Key here are microbiomes, they say, which are all the microbes—such as bacteria and viruses—that are naturally found in the body of a plant or animal. They can contribute to health and wellness in many ways. The best analogy, Krediet adds, is human use of probiotics.
“We’re hoping to introduce beneficial microbes onto corals that don’t already have them,” he explains. “The original grant was targeting existing adult corals with fully formed microbiomes. We are now taking a new approach and using juvenile corals. During their first four months, the microbiome is naive. It’s a really novel approach that’s never been attempted before—establishing a beneficial microbiome early on rather than later in the coral’s life.”
Krediet’s cohort will work on campus and then visit the Keys in August. They will return to the Keys in December to inoculate juvenile coral with microbes they want the coral to have.
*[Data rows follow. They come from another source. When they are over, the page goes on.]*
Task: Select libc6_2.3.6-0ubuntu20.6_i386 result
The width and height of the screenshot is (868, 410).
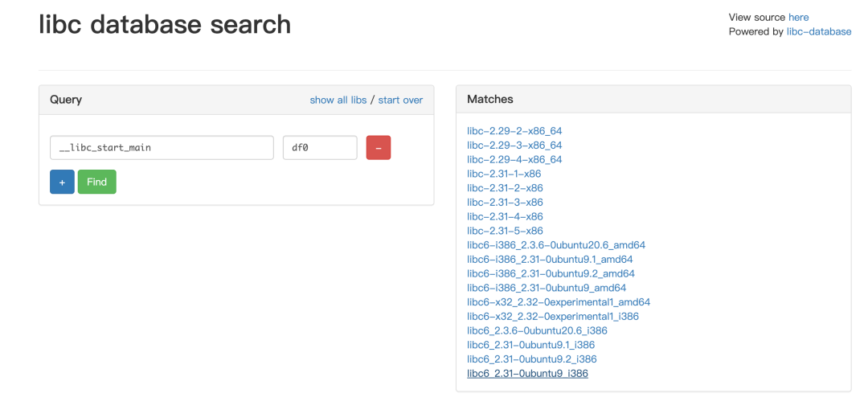Action: pos(537,330)

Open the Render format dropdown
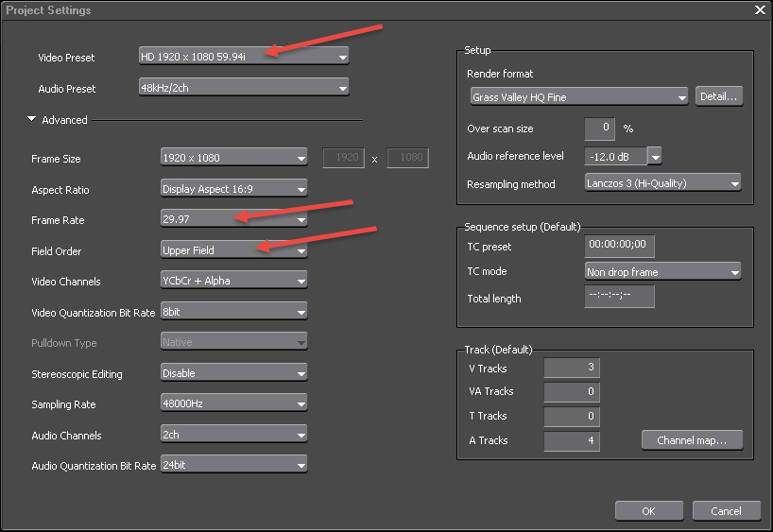pyautogui.click(x=578, y=96)
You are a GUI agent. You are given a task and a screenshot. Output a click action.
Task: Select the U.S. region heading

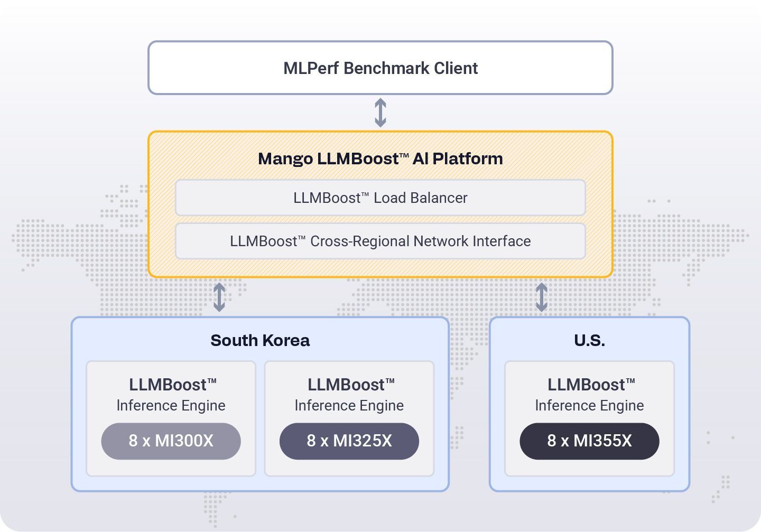tap(590, 340)
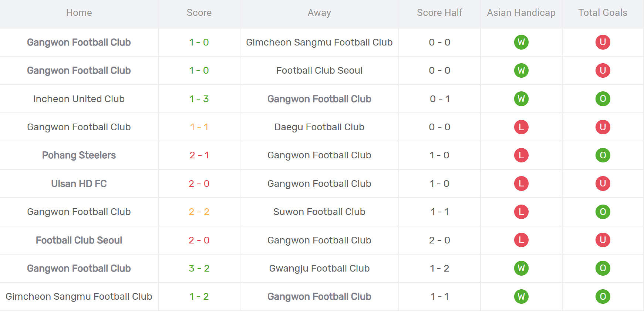Click the W badge in Gimcheon Sangmu home row
Screen dimensions: 644x313
[521, 296]
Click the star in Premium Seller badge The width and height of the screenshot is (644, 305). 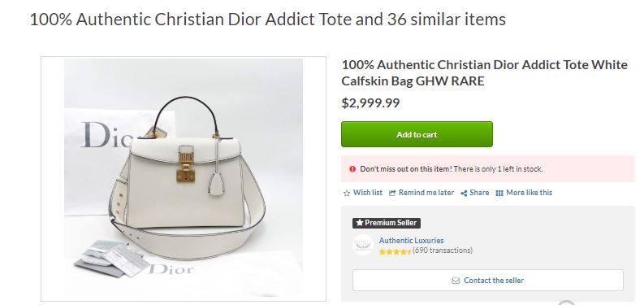point(360,223)
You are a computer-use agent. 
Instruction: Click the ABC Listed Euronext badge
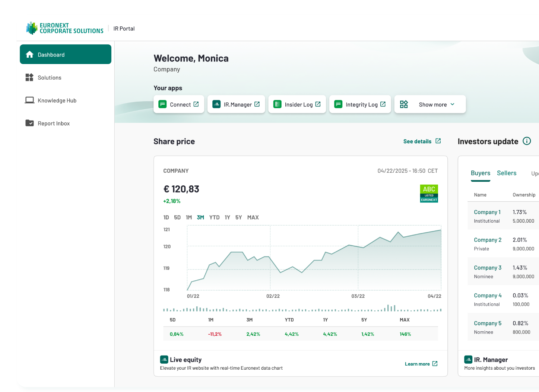(429, 194)
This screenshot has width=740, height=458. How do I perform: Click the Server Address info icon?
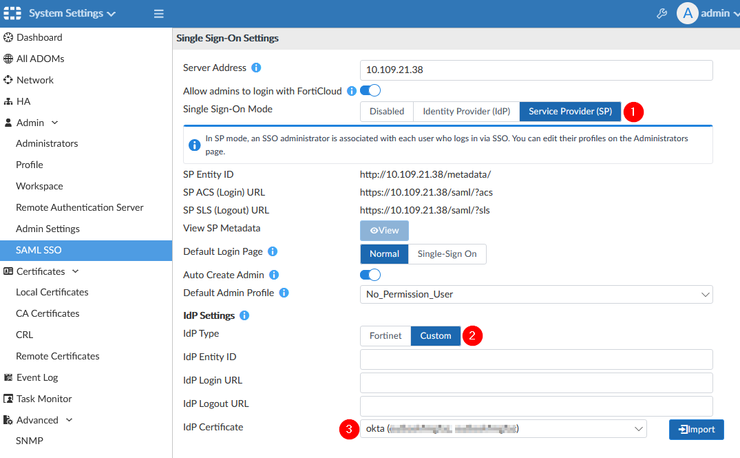(256, 68)
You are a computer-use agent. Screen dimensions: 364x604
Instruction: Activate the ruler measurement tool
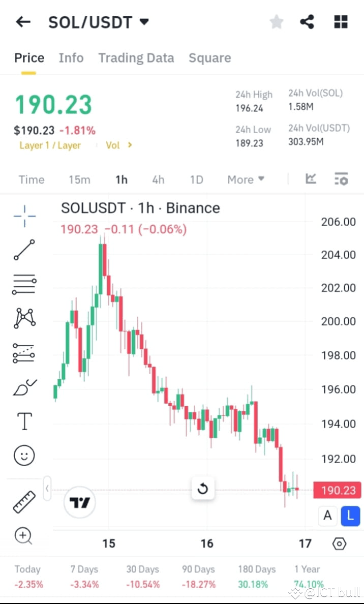point(23,501)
“We think this is really important,” he adds. “Right now a lot of coral restoration involves looking at cloned fragments back on the reef. That’s an involved process to manipulate their established microbiomes. We think by targeting the juveniles, which are tiny, we can potentially grow thousands of juvenile coral that already have the microbes that could help them once outplanted on the reef.
“Healthy corals mean healthy reefs,” Krediet says. “About 25% of all marine life in the ocean depends on coral reefs, and if we want corals to be around, we have to start identifying the mechanisms that help them survive the changes we’re seeing.”
The three students working with Krediet are Aidan Hess, a senior marine science student from Atlanta; Grady Burling, a junior marine science student from Concord, Massachusetts; and Jayden Kuhn, a senior marine science student from Whitehall, Pennsylvania.
“We’re hoping to see how large an effect introducing microbes will [have] on the coral and how it can survive,” Aidan says. “With changing climate conditions, we’re trying to better understand the effects and how we can lessen our biological impact on corals.”